Exercise materials -
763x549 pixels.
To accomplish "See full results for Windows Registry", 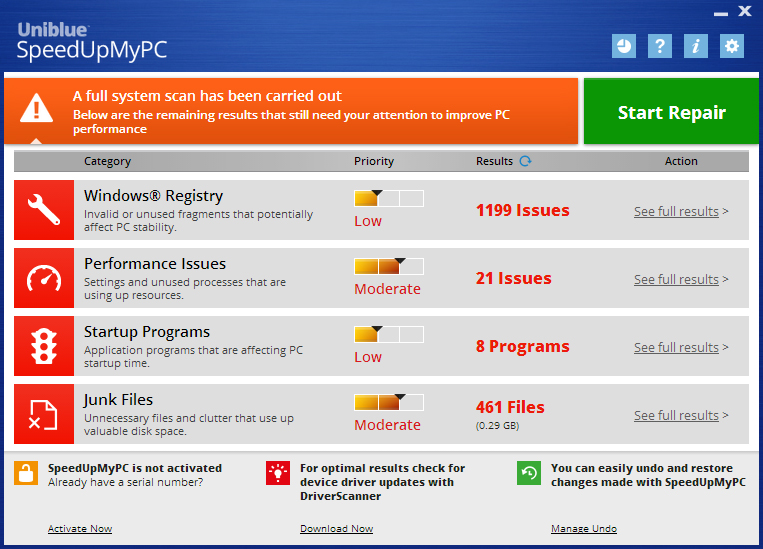I will (x=676, y=212).
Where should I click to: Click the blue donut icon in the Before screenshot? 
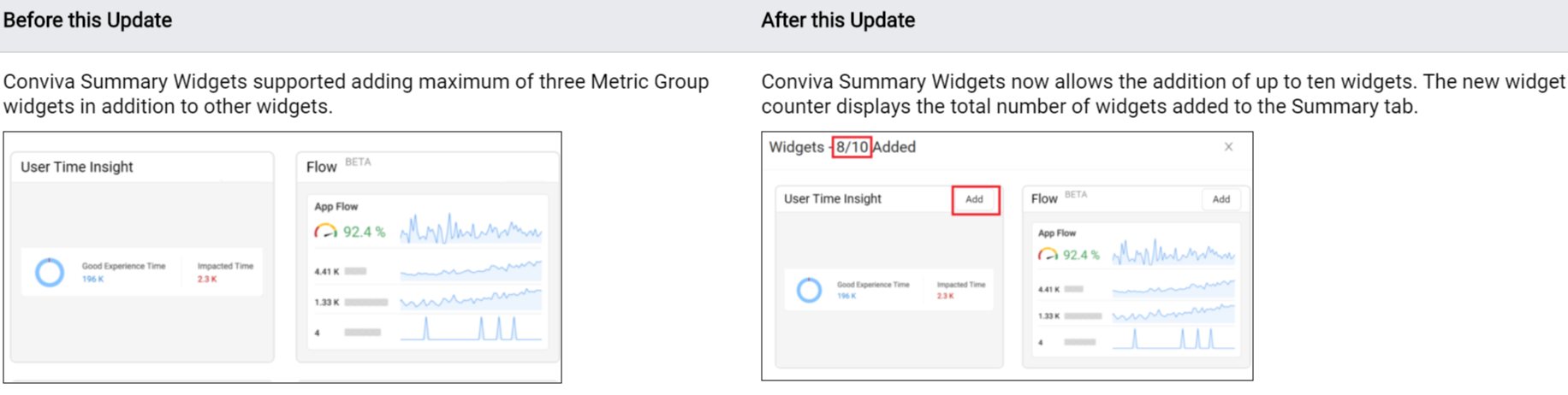pos(50,272)
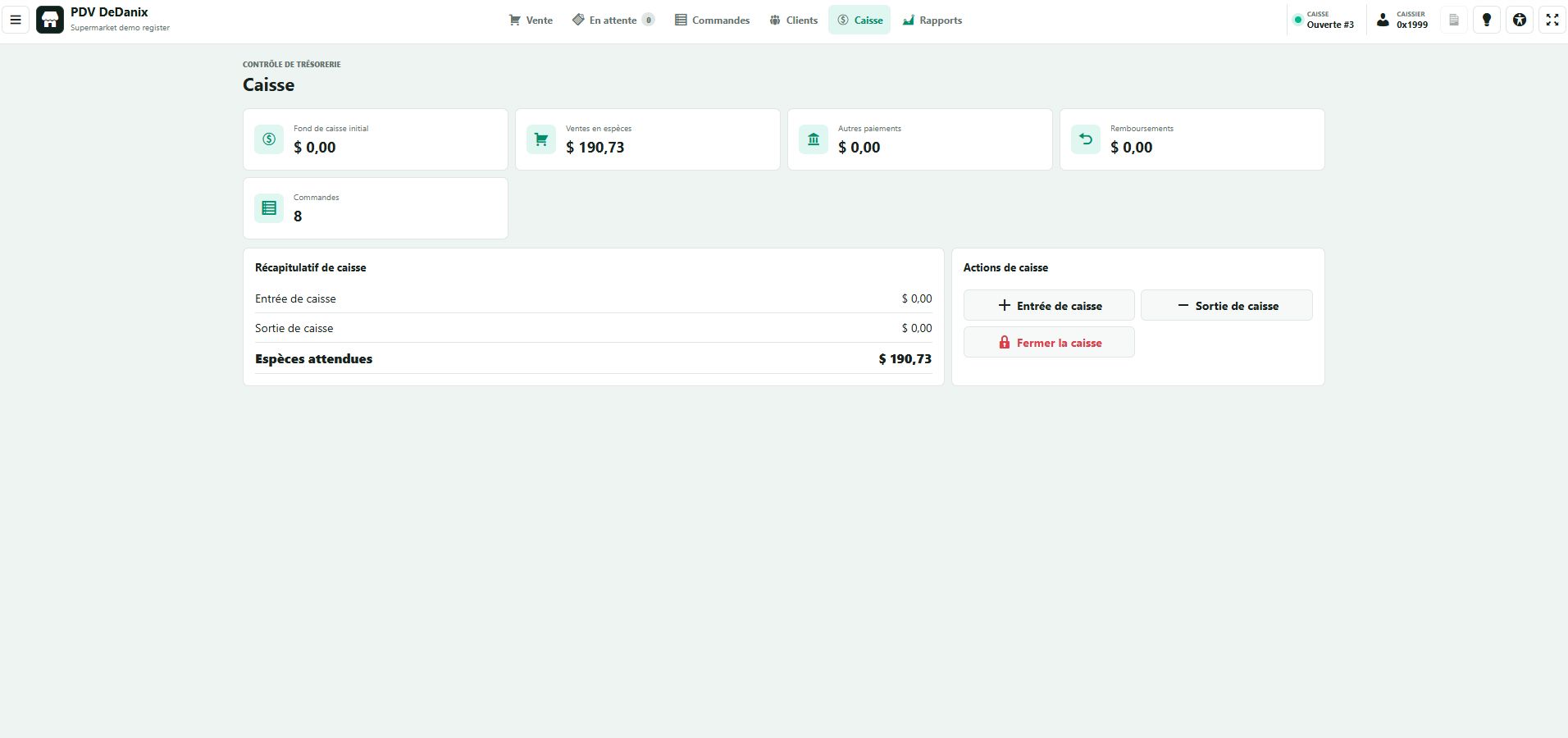The image size is (1568, 738).
Task: Click the cashier 0x1999 profile
Action: pos(1402,20)
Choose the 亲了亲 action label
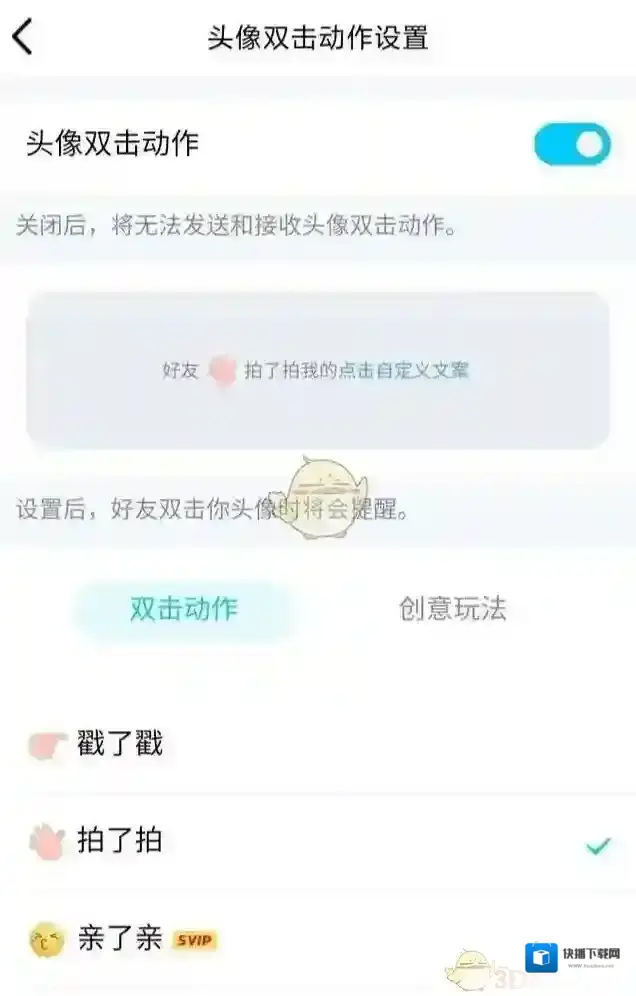636x996 pixels. pos(120,939)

Task to carry out -
Go to the line that contains "Where should I" and copy it and every line after it through the end of the entries, exactly, without the pictures.

Solved exercise -
Where should I click to: Click the blue donut icon in the Before screenshot? 
pos(50,272)
The image size is (1568, 738).
Task: Click the cashier 0x1999 profile
Action: pos(1402,20)
Choose the 亲了亲 action label
636x996 pixels. pos(120,939)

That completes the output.